January’s coal imports were the highest in five years, rising 228 percent from the weak 10.23 million tonnes reported for December.
It’s a characteristic of commodity markets that there isn’t always a straight line between supply and demand and prices, and the resurgent buying by the world’s top importer of the polluting fuel is a case in point.
It’s always worth being cautious about commodity imports around the Lunar New Year festival, as the week-long holiday in China tends to distort the data in the first two months of the year.
This year the new year fell in early February, meaning there was likely some pulling forward of coal import demand as traders brought in cargoes ahead of the holidays.
Analysis is further complicated by signals from the authorities in Beijing toward the end of last year, when they made it clear they wanted to keep coal imports to the same level in 2018 as they were in 2017.
While this didn’t quite work, it did cause a dramatic fall in imports in December, which also may have resulted in some cargoes being delayed until January.
Given there are solid reasons to be somewhat skeptical that January’s import strength represents a new uptrend for China’s coal imports, it’s hardly surprising that thermal coal prices have been slipping in Australia.
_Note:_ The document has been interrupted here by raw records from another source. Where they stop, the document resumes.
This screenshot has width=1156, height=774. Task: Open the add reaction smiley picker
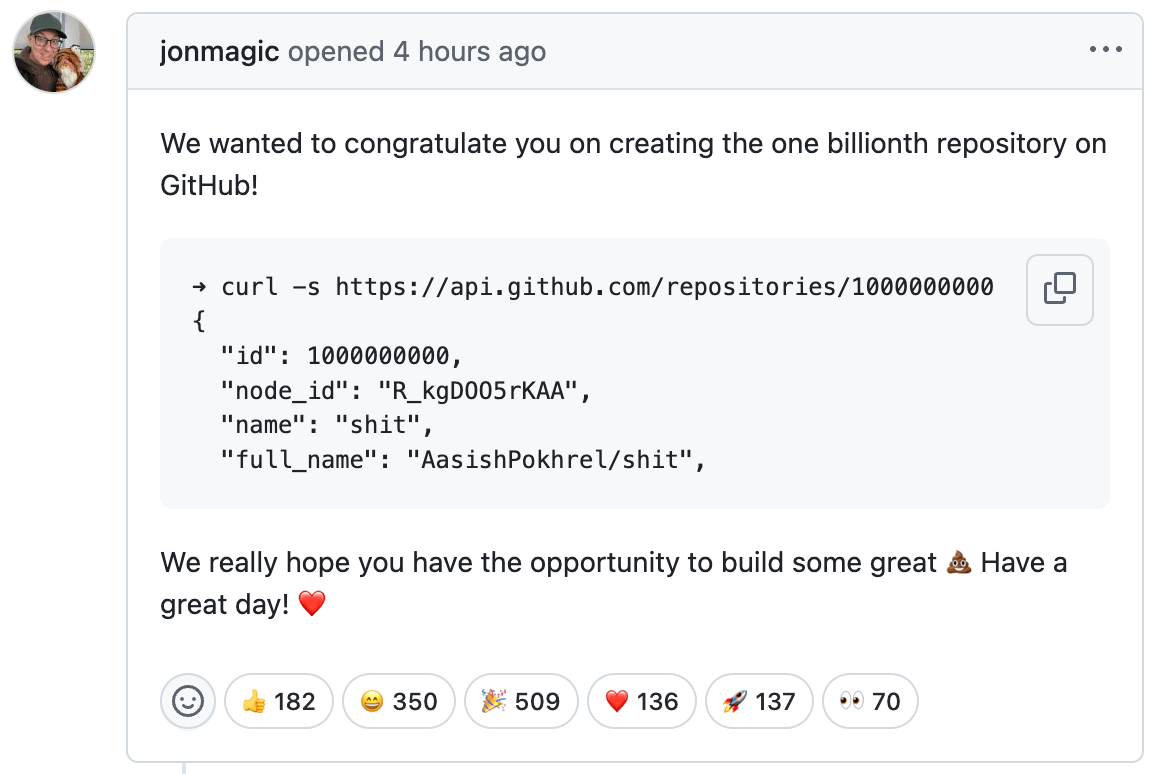(x=187, y=701)
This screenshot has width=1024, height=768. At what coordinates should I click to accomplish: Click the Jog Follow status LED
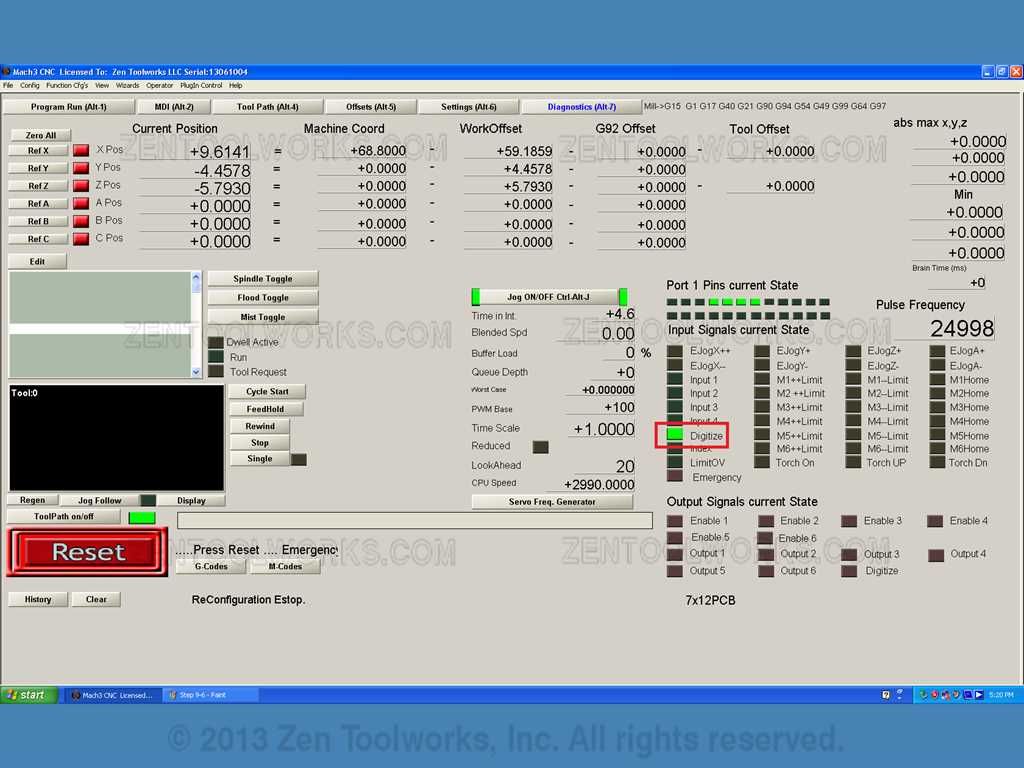148,500
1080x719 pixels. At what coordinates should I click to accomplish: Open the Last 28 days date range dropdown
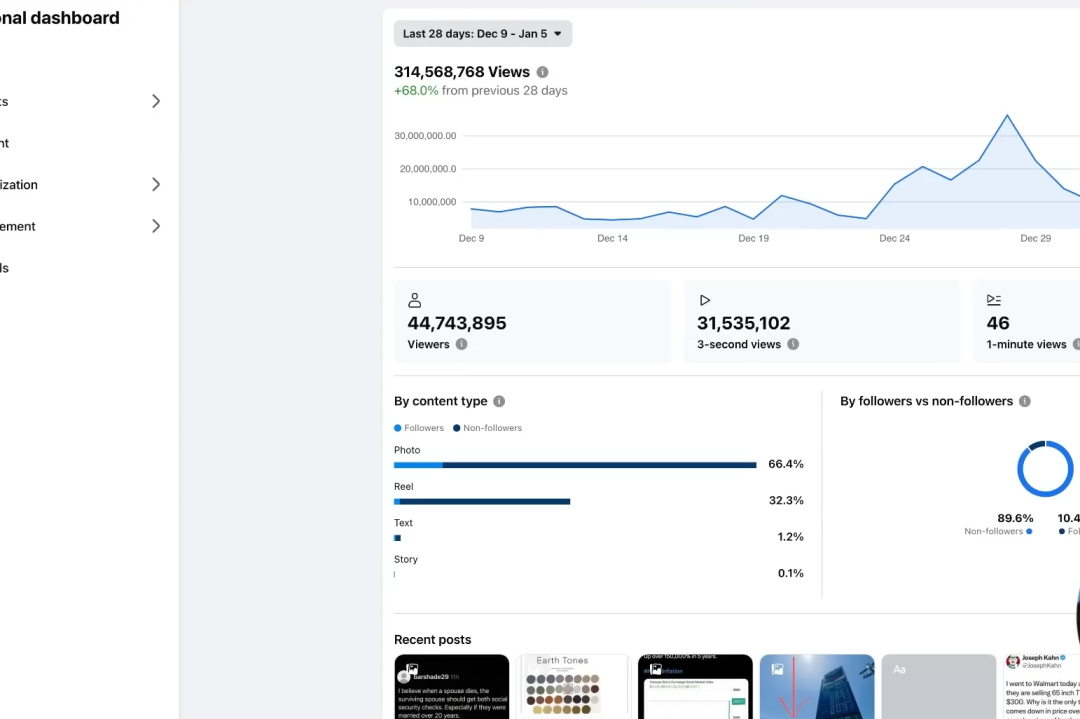(x=482, y=34)
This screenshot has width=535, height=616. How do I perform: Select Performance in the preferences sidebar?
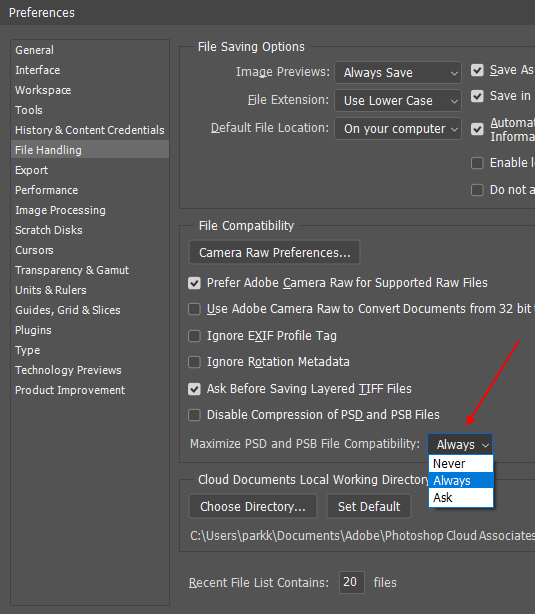click(46, 190)
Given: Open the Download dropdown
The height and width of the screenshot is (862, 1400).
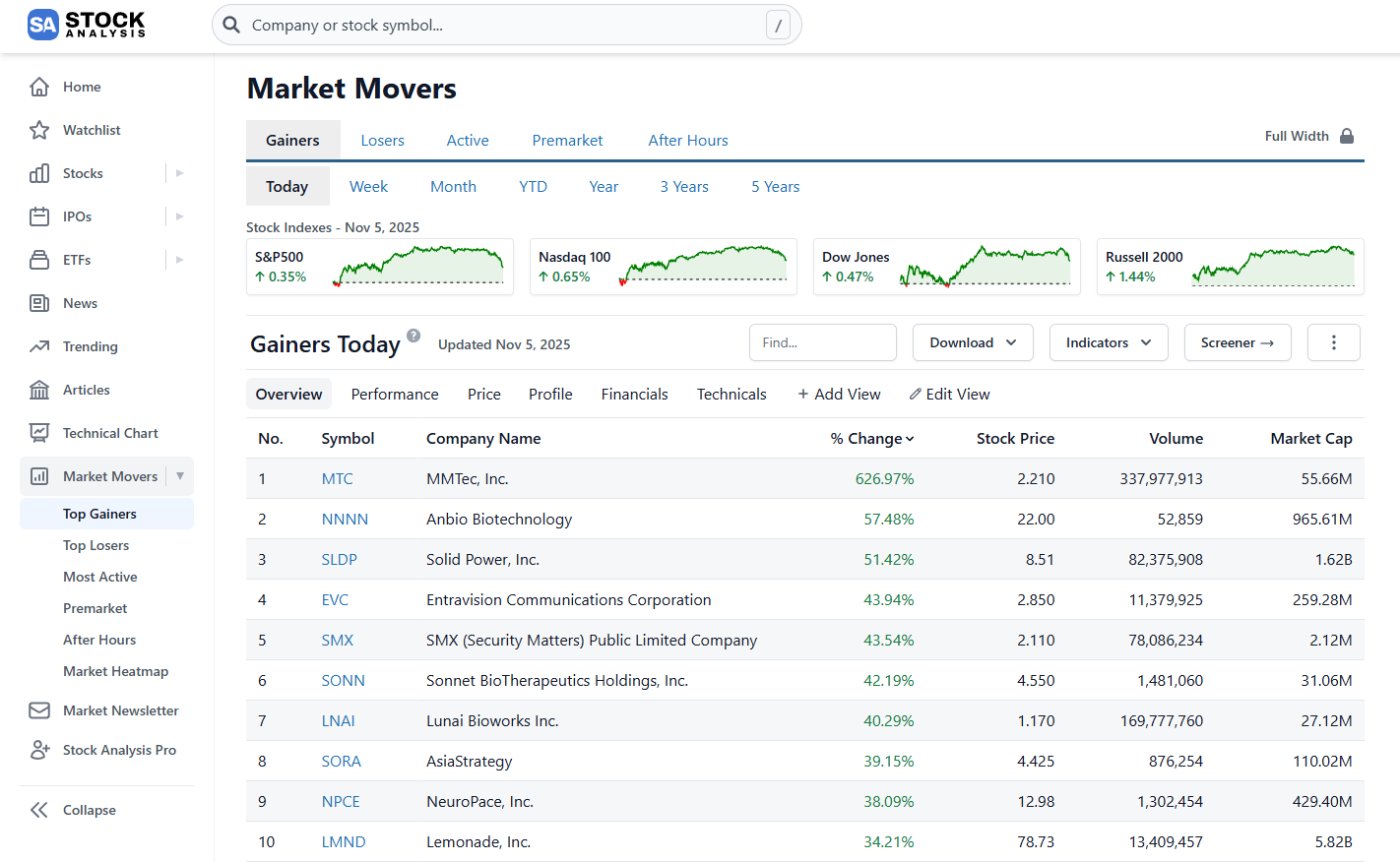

The price of coal at Newcastle port, as assessed by Argus Media, fell to $95.99 a tonne in the week ended Feb. 10, the lowest since May last year.
The price is also down almost 20 percent from the seven-year high of $119.74 a tonne, hit in July last year.
But while prices for Australian thermal coal have struggled in recent months, the opposite is true for Indonesian coal, with the Southeast Asian nation’s lower-energy cargoes enjoying strong demand.
Indonesian coal with an energy value of 4,200 kilocalories per kg, as assessed by Argus Media, rose to $34.45 a tonne in the week ended Feb. 8.
The price has climbed 19.4 percent since hitting a 28-month low of $28.85 a tonne in late November.
This indicates a likely shift in buyer preferences from higher-quality Australian coal to lower-quality Indonesian supplies.
In China, Indonesian coal is often used as a blending feedstock with domestic supplies, as the low sulfur content offsets the lower energy value.
The popularity of Indonesian coal in China can be seen in the vessel-tracking and port data compiled by Refinitiv.
In January, China imported 12.3 million tonnes of Indonesian coal, the highest monthly total since Refinitiv started monitoring in January 2015.
This was almost double the 6.8 million tonnes recorded in December, and also well above 8.7 million tonnes in November, the shipping data showed.
Australia also boosted its shipments to China in January, with imports rising to 7.9 million tonnes from December’s 5.8 million.
However, the January total was more or less in line with November’s 7.8 million tonnes and only slightly above the 2018 average of 7.24 million per month.
What the shipping data shows is perhaps an emerging trend for the world’s two biggest exporters of coal, with Indonesia seemingly gaining the upper hand over Australia, at least as far as China is concerned.